Hablar osado de Dios
Alguien capaz de reconocer que precisamente no tiene «una una vida ordinaria» y de definirse a sí mismo como «un cristiano de la comunidad parroquial, un pecador, pero un pecador con tesoros de gracia» no puede tener sino un hablar osado con respecto a Dios. Ese era precisamente el caso del poeta francés Charles Péguy (1873-1914).
Péguy recibió «la gracia de entrar más a fondo que ningún otro poeta cristiano en los misterios de la ternura del corazón de Dios, que es más íntimo al corazón humano que el corazón humano mismo». Fue investido por esta misma gracia «con el poder de superar toda posibilidad expresiva lograda hasta entonces por la teología y decir desde el centro del corazón paternal de Dios palabras que manifiestan la gloria de la kénosis [abajamiento]». No hay más que remitirse a las pruebas:
“Siendo Hijo de Dios, Jesús conocía todo,
y el Salvador sabía que a ese Judas a quien amaba,
no le salvaba, entregándose por entero.
Fue entonces cuando conoció el sufrimiento infinito,
cuando sintió la angustia infinita
y clamó, como un loco la espantosa angustia…
Y por la piedad del Padre tuvo su muerte humana”.

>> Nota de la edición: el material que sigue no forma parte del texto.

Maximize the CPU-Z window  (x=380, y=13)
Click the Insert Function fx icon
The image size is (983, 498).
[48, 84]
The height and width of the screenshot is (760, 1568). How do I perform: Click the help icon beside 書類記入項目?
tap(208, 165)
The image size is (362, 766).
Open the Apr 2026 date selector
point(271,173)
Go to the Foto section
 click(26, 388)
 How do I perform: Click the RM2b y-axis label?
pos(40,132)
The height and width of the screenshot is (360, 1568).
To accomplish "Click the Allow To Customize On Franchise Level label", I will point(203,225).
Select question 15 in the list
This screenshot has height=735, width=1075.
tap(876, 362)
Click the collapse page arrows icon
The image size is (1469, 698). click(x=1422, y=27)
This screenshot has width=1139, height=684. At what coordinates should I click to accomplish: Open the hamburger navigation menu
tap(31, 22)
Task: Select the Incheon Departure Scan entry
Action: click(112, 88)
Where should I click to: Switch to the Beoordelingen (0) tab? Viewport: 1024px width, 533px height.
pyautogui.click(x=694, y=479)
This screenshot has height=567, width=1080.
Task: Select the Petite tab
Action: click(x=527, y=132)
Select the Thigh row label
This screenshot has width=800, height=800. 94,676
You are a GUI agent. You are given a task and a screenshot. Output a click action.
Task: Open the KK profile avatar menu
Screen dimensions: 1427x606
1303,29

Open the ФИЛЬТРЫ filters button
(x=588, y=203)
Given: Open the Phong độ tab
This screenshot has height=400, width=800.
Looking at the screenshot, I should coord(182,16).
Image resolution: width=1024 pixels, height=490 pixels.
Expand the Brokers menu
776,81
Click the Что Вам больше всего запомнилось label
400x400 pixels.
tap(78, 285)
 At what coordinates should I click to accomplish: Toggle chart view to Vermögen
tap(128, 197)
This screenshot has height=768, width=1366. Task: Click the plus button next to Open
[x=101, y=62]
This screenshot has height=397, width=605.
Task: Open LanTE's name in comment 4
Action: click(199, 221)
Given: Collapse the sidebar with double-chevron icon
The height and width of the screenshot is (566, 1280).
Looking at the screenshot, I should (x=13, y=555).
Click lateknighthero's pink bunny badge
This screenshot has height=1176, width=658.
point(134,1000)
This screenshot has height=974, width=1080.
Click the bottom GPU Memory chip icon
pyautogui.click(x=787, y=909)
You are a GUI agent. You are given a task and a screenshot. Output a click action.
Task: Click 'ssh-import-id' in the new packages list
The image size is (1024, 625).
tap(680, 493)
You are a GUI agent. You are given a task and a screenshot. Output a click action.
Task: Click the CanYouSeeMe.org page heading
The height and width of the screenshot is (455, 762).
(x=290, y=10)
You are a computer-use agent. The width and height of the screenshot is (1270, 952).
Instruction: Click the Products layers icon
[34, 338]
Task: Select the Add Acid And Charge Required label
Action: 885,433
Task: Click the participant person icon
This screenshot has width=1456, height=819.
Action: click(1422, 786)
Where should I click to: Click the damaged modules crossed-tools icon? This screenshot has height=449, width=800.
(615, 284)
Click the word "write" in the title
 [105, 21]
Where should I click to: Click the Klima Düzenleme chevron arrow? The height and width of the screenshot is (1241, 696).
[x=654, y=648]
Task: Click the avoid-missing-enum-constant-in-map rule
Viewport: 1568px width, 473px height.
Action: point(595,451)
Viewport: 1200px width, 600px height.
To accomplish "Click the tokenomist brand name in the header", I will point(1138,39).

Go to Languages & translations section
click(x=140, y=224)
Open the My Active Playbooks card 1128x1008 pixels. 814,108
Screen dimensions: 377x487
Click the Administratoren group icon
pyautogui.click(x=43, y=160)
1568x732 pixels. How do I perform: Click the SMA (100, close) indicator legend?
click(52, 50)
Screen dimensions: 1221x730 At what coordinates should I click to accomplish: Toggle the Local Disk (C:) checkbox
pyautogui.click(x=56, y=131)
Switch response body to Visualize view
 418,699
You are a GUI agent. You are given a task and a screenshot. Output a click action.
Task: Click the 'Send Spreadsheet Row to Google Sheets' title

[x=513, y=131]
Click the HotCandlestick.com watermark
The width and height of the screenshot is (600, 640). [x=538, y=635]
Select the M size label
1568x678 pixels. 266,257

Lo radical de esta experiencia le hacía vivir con una constante preocupación por «metamorfosear el infierno». De tal manera y tan radical era para él esta preocupación que le hizo, en un primer momento, abandonar la Iglesia porque el dogma de un infierno eterno le parecía intolerable, para, en un segundo momento, volver a la Iglesia, pretendiendo que no necesitaba renegar una tilde de su propio pasado.
Es obvio que no fue ciertamente un especialista en teología, pero sí que es cierto que, contemplando pacientemente la realidad una y única, natural-sobrenatural, profundizando y comparando incansablemente sus intuiciones primeras, logró adentrarse en una de las más hondas comprensiones que se podrían tener con respecto a la virtud de la esperanza.
Para el poeta no hay lugar para las componendas. La «presciencia eterna» de Dios, así como su poder eterno, no pueden mermar o paralizar en Dios la audacia de confiarse convirtiéndola en un juego de niños: «Es audaz que Dios se confíe a la libertad de los hombres. Pero, ¿tiene sentido hablar de esperanza si lo conoce todo con antelación y es todopoderoso como para cambiarlo todo?». Intentando interpretar a Péguy, un gran teólogo llega a referir que «aquí sólo cabe hablar de la esperanza que se alberga en el corazón de Dios» (H. Urs Von Balthasar, Gloria. 3. Estilos laicales, 489).
Lo sustancial y lo osado de la experiencia de Péguy se va a expresar y retumbar en los discursos que el poeta pone en la boca del Padre de los que un autor como Romain Rolland dijo: «No conozco escritor en el mundo que haya hecho hablar a Dios de semejante modo». El calado es tal que la «noche» llega a tener también «poder sobre el corazón de Dios», como si el corazón de Dios se entregase a la ley de su «más hermosa criatura»:
«Todo está consumado. No hablemos más de esto. De este increíble descendimiento de mi Hijo en medio de los hombres. Y la que con esto han armado ya. Y alrededor de la hora nona ha hecho resonar mi Hijo ese grito que todavía no ha dejado de resonar. Los soldados han vuelto a sus cuarteles riéndose y chanceando, porque han acabado el servicio. Sólo un centurión y algún que otro soldado han quedado para custodiar aquel patíbulo sin importancia. Alguna que otra mujer, la Madre. Ya cualquiera tiene derecho a sepultar a su hijo, menos yo, Dios, que estoy maniatado por esta aventura, sin poder sepultar a mi Hijo. Fuiste tú, oh noche, que viniste».
Lo bizantino de la disquisición no implica un alejamiento de lo más genuino de la experiencia a la que es llamada la persona por parte de Dios. En la mente de Péguy está muy presente la necesidad de que los hombres aprendan la liberalidad, la gratuidad, la inutilidad del amor para corresponder «con corazón liberal» al corazón de Dios. Aquí radica la esencia del cristianismo: hacer que en el corazón del hombre «destelle un reflejo de la gratuidad de mi gracia». «Esto es lo que Dios ha querido, a saber, que su gracia eduque al hombre en la libertad, en la misma audacia y aventura que es la fibra del corazón de Dios».